Chico Buarque é dos maiores gênios da Música Popular Brasileira (MPB) e também da cultura nacional. Em suas canções bastante melódicas e seus versos simples ou extremamente trabalhados (tais como as canções "Construção", "Fado Tropical" ou diversas outras), alguns deles a simetria e o jogo de palavras, percebe-se a preocupação do poeta (na verdade, compositor) Chico Buarque de Holanda com a busca da perfeição. Quem nunca sentiu o coração pulsar mais forte ao ouvir os versos: "Oh, pedaço de mim / oh, metade arrancada de mim / Leva o vulto teu / Que a saudade é o revés de um parto / A saudade é arrumar o quarto / Do filho que já morreu" em "Pedaço de Mim"?

Mas é bem verdade que, ao meu modo, o Chico compositor (letrista e cantor) é muito superior ou Chico escritor (de prosa). Já tive contato com a sua obra "Budapeste", há alguns anos, que não cumpriu toda a expectativa que havia depositado e, agora, em seu novo romance "Leite Derramado" ele demonstrou uma escrita mais madura e diferenciada de "Budapeste".

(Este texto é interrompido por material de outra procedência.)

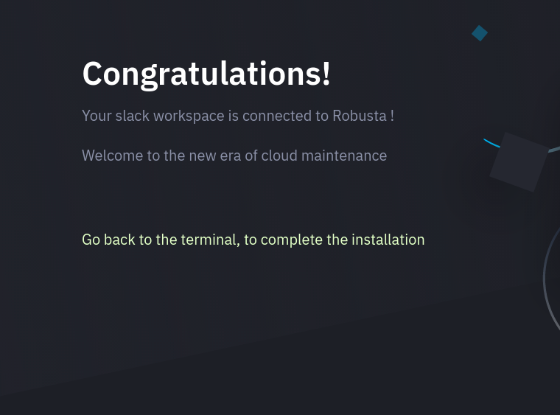Click the cyan curved line accent
Image resolution: width=560 pixels, height=415 pixels.
point(491,143)
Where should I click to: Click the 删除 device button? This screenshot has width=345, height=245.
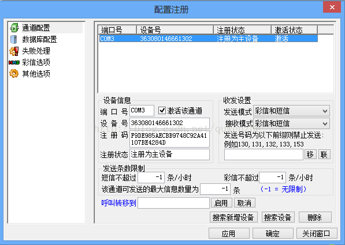point(315,217)

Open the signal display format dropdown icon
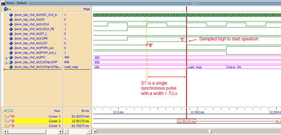pyautogui.click(x=7, y=9)
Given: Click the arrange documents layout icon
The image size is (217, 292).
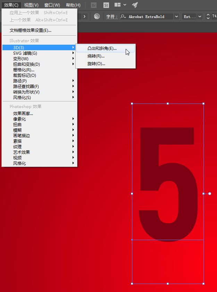Looking at the screenshot, I should pos(118,5).
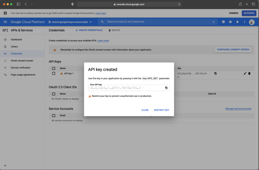Open the laravel-googlemaps project selector dropdown
Viewport: 259px width, 170px height.
[70, 22]
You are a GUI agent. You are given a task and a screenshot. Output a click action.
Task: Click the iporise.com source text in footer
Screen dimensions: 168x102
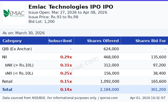click(x=109, y=98)
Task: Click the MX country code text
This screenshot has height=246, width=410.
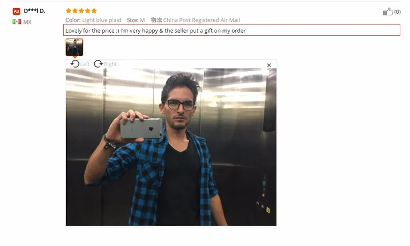Action: click(x=27, y=22)
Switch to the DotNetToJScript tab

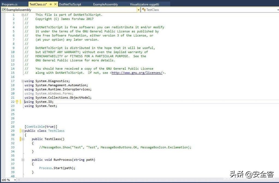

"Leite Derramado" descreve a história autobiográfica (para a personagem que escreve o livro - Eulálio d'Assumpção - cuja personagem faz questão de frisar o "p" de AssumPção), decadente, da família desse maribundo em seu leito (quase) de morte. Uma maneira interessante de se narrar os acontecimentos, já que o idoso possui uma narrativa não-linear, tendo lapsos de memória e momentos de avivamento de fatos muito antigos. É impressionante a forma como ele (Eulálio D'Assumpção) orgulha-se da família, principalmente dos seus antecessores (barões da época do império, políticos etc.), ao mesmo tempo que consegue descrever a decadência da sua própria família até chegar ao seu bisneto, nos dias atuais.

Vale a pena ler, já que trata de uma curta saga de uma família, mostrando seus tempos áureos e de decadência. Mas, ainda assim, prefiro o Chico compositor...

Sobre o novo livro de José Saramago, "Caim"




É evidente que muito se espera desse grande monstro literário que é Saramago, no auge da sua sapiência e criação. Não foi à toa que foi muito bem agraciado com o Prêmio Nobel de Literatura pelo seu maravilhoso livro "Ensaio Sobre a Cegueira", posteriormente adaptado para a Sétima Arte pelo cineasta brasileiro Fernando Meirelles. Deve-se dizer que foi muito bem adaptado, inclusive a ponto de comover o próprio Saramago e os que assistiram o vídeo pós-exibição do filme, disponível no Youtube: http://www.youtube.com/watch?v=Y1hzDzAvJOY - com uma demostração lindíssima de carinho, respeito e admiração de Meirelles para com Saramago, beijando-o ternamente e a emoção fantástica de Saramago dizer que, ao assistir o filme sentiu-se tão feliz como quando acabou de fazer o livro.

O livro "Caim" é uma dessas maravilhas da atualidade que se tem o prazer de ler com a certeza de que ele se perpetuará não apenas por décadas, mas por milênios, tornando-se um clássico. É com grande maestria que Saramago faz uma pungente releitura do Antigo Testamento da Bíblia, ao seu modo, claro. As aventuras e desventuras de Adão e Eva e das suas crias (principalmente Caim, foco da narrativa) são tratadas com uma certa naturalidade (apesar de um toque de angústia e liberdade - ou seria revolta?), sempre fazendo o leitor se lembrar das atrocidades cometidas pelo suposto criador do mundo, deus (aqui também em inicial minúscula), narradas pela Bíblia cristã.

Como diz Saramago, se Adão e Eva foram expulsos do paraíso o culpado disso foi deus por ter plantado a árvore do fruto proibido. E, mesmo tendo-a plantado, ele poderia ter posto uma cerca ao seu redor para que Adão e Eva não conseguissem provar do fruto.

Vale a pela ler! Uma leitura fantástica e extasiante. Sensacional!